I seem to have an all-over bad experience with showers.  (Maybe that's my inner-psych reason for only taking one 3 times a week.  Sorry...TMI.)  I lived in one of the oldest dorms at Ball State, which meant sharing a shower with your entire floor. I never did specific research on the topic, but I'm convinced  people must have averaged about 5'2" at the time they built the dorm, because if I wanted to wash more the just my kneecaps I had to bend in strange ways, limited by the small space there was.  Imagine trying to shave your armpits.
Then I spent a few summers working at a summer camp, where you had to walk to the showers (sometimes quite a distance).  These were the kind with the button, so if you were stuck in the second shower on the right side you had to press it every three seconds in order to receive a steady stream of water.  The temperature of the showers were controlled behind the building, meaning you just had to take what you could get, blisters or frostbite. 

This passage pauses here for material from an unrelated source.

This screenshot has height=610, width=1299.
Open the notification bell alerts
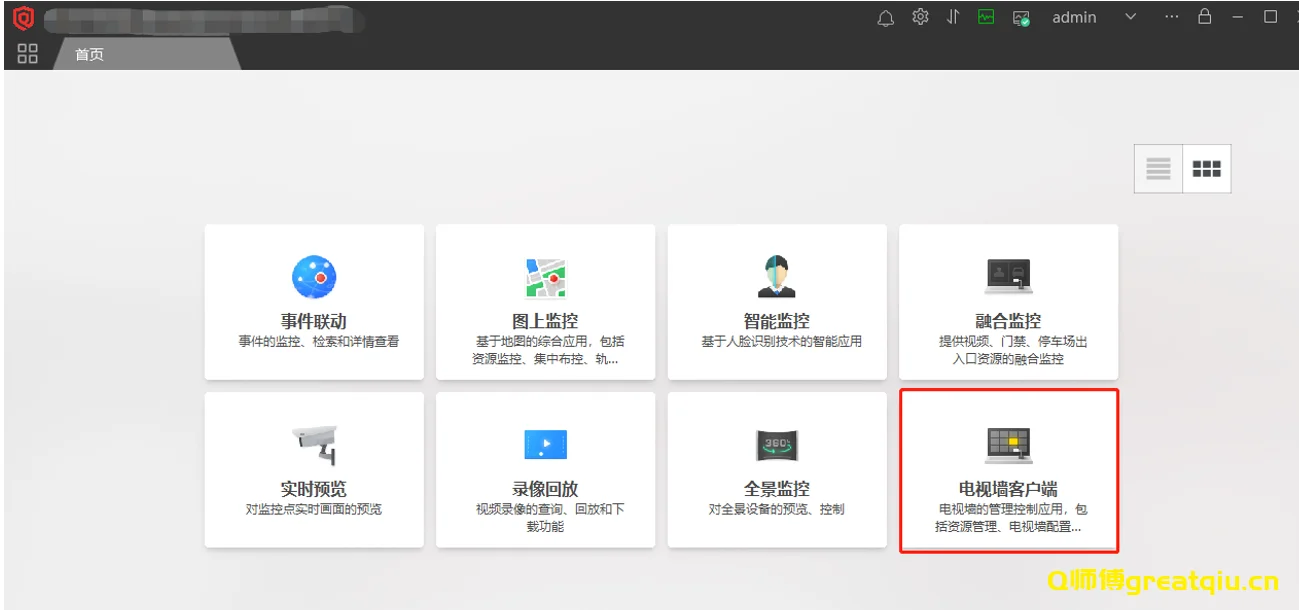click(885, 18)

The rest of the time I lived at home, where my younger sister (we'll keep her anonymous and name her Schmemily) is determined to use approximately as much water as God did right after Noah built the ark.  I could be in bed, happily snoring, but if I hear Schmemily heading towards the bathroom I would do whatever it took to get there first.
Even when our hot water at the apartment isn't turned off, the shower never reaches hot, or even lukewarm.  It's just not cold enough to keep the goose bumps off of you.  It's like being in high school gym class again.  Including the part where you're being stared at by the strangely hairy senior girl.  Except it's my husband.
It takes me about 2 minutes to shampoo, condition, and wash my body when it's cold water.  I've become quite the earth-friendly gal.  When I finally do shiver my way out into the bedroom, I mutter something around the likes of, "I'm freezing my buns off in here!"  My husband, suddenly alert from killing zombies with a chainsaw (his new videogame addiction), screams back, "I'll come warm them up for you!"
At least there's one thing that always stays turned on around here.